=== GIVEN PROBLEM 1 ===
Rewrite the records from the line containing "Enable the Impressions checkbox" through the line containing "pos(776,232)", inclusive, replacing "orange" with "green" and leaving everything else unchanged.

=== QUOTED TEXT ===

|
Date: February 6th, 2009
Topic: Cases/Cooling/PSUs Manufacturer: SilverStone Author: Christoph Katzer |
Introduction
Silverstone has had some interesting innovations for its customers, for example the FT01 designed for optimal cooling using positive air pressure. Today we are looking at another new cooling concept from Silverstone. Just as positive air pressure is nothing revolutionary -- search through any tech forums and you're likely to see some discussions about the topic -- the new concept with this case is that Silverstone change the direction the motherboard faces. Instead of having the I/O ports on the back, they will now be at the top of the case. If that immediately makes you worry about wires cluttering things up, don't: Silverstone has a cover to help keep the look clean.

The case looks like it came directly from the Transformer factory, and that's likely something you will either love or hate. Silverstone told us that the general feedback from customers so far is very good, and since the case is already available they apparently have sales to back up that statement.

=== GIVEN PROBLEM 2 ===
According to the case review, where are the I/O ports placed instead of on the back?

=== LISTED RECORDS ===
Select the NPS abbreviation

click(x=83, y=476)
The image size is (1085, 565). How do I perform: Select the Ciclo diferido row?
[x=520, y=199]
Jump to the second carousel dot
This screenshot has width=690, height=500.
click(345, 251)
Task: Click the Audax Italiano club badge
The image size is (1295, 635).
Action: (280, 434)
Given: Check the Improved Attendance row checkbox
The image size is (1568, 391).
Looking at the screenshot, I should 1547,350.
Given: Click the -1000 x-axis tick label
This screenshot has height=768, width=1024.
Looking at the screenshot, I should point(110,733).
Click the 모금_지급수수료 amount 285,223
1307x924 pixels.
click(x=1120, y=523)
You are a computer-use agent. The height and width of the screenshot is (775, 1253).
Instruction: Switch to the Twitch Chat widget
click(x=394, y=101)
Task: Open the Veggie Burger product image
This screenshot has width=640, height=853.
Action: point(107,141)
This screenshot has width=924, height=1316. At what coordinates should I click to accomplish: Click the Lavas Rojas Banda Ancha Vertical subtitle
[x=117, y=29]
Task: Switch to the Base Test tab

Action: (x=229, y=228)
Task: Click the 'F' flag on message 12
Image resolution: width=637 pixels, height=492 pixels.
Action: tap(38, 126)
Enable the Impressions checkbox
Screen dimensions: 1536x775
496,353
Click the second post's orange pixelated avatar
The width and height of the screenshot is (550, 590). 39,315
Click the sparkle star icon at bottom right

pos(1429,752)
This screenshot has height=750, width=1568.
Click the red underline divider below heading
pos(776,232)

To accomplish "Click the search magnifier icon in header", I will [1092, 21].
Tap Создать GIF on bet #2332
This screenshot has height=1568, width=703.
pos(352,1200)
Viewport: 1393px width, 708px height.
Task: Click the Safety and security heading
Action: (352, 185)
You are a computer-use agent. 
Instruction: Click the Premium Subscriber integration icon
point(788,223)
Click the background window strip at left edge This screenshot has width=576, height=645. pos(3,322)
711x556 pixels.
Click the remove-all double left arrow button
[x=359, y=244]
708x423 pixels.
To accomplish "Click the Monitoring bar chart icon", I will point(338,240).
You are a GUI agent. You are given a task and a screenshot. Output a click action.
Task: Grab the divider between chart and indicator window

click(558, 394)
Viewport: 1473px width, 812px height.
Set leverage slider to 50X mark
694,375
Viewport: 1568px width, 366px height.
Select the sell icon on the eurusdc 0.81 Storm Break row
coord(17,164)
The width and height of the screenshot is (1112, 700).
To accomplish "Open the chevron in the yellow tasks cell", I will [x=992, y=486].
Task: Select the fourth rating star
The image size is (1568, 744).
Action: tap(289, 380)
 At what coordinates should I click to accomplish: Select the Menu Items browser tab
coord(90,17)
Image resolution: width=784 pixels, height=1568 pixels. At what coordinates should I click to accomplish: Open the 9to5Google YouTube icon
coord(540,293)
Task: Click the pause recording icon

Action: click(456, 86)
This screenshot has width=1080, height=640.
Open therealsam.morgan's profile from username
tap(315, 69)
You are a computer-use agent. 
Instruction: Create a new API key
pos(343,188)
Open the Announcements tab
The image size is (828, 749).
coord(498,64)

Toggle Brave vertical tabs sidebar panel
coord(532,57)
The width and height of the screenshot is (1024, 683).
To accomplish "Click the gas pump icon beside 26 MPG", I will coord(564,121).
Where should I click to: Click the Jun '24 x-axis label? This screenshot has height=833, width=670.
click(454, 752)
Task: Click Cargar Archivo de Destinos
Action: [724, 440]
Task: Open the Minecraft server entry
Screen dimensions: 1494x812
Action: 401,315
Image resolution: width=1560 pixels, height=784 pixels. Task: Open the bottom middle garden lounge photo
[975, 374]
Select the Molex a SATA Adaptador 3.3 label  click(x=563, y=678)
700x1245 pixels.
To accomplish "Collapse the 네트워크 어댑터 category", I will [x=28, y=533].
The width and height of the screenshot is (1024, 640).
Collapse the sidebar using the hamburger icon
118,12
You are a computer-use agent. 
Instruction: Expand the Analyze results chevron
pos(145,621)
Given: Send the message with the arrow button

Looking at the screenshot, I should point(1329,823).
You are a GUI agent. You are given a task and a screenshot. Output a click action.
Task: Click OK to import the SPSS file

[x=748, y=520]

=== FULL RESPONSE 1 ===
Enable the Impressions checkbox
Screen dimensions: 1536x775
496,353
Click the second post's green pixelated avatar
The width and height of the screenshot is (550, 590). 39,315
Click the sparkle star icon at bottom right

pos(1429,752)
This screenshot has height=750, width=1568.
Click the red underline divider below heading
pos(776,232)

=== FULL RESPONSE 2 ===
At the top of the case.